Esse ponto virou um dos maiores focos de disputa jurídica da indústria. Nos Estados Unidos e na Europa, jornais, artistas e editoras já processam empresas de IA alegando uso não autorizado de suas obras. A Indonésia, agora, tenta se antecipar por meio da legislação.
O que muda com a revisão
De acordo com a Reuters, a nova versão da lei indonésia foi desenhada para deixar claro que empresas de IA e plataformas digitais não estão isentas quando usam obras protegidas.

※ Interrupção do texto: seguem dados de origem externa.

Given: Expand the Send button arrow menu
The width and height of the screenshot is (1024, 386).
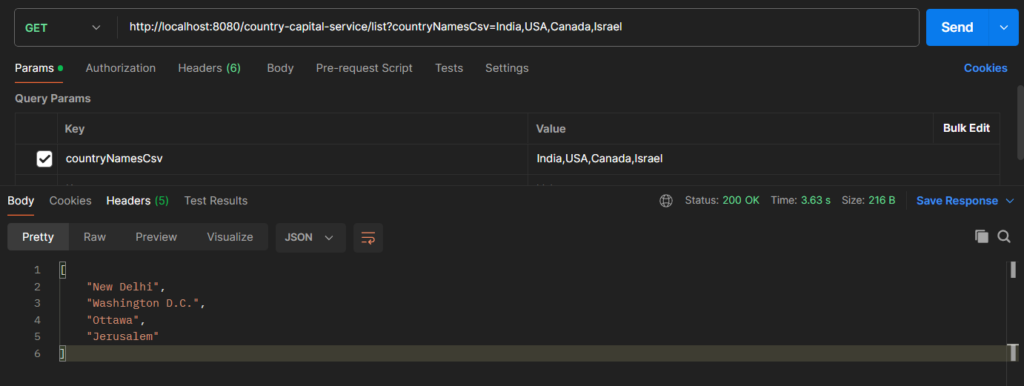Looking at the screenshot, I should coord(1004,27).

Na prática, isso significa colocar essas companhias formalmente “na mira” da regulação.
O texto ainda está em elaboração e os detalhes finais podem mudar. Mas o recado é político: o governo quer estabelecer que o uso de conteúdo local para alimentar sistemas de IA precisa passar por algum tipo de responsabilização — seja licenciamento, remuneração ou transparência sobre o que foi usado.
Vale um freio de arrumação aqui. Anunciar uma lei é uma coisa; fiscalizar big techs globais é outra bem diferente. Muitos países já descobriram que aprovar regras é a parte fácil, e que fazer empresas como Google cumprirem essas regras dentro do território é onde a coisa costuma emperrar.
Por que isso importa pra você
Mesmo longe da Indonésia, o caso interessa porque faz parte de um padrão que está se formando. Governos de vários continentes estão testando maneiras de dizer à indústria de IA que dados não são de graça — e cada país que se mexe aumenta a pressão coletiva sobre o setor.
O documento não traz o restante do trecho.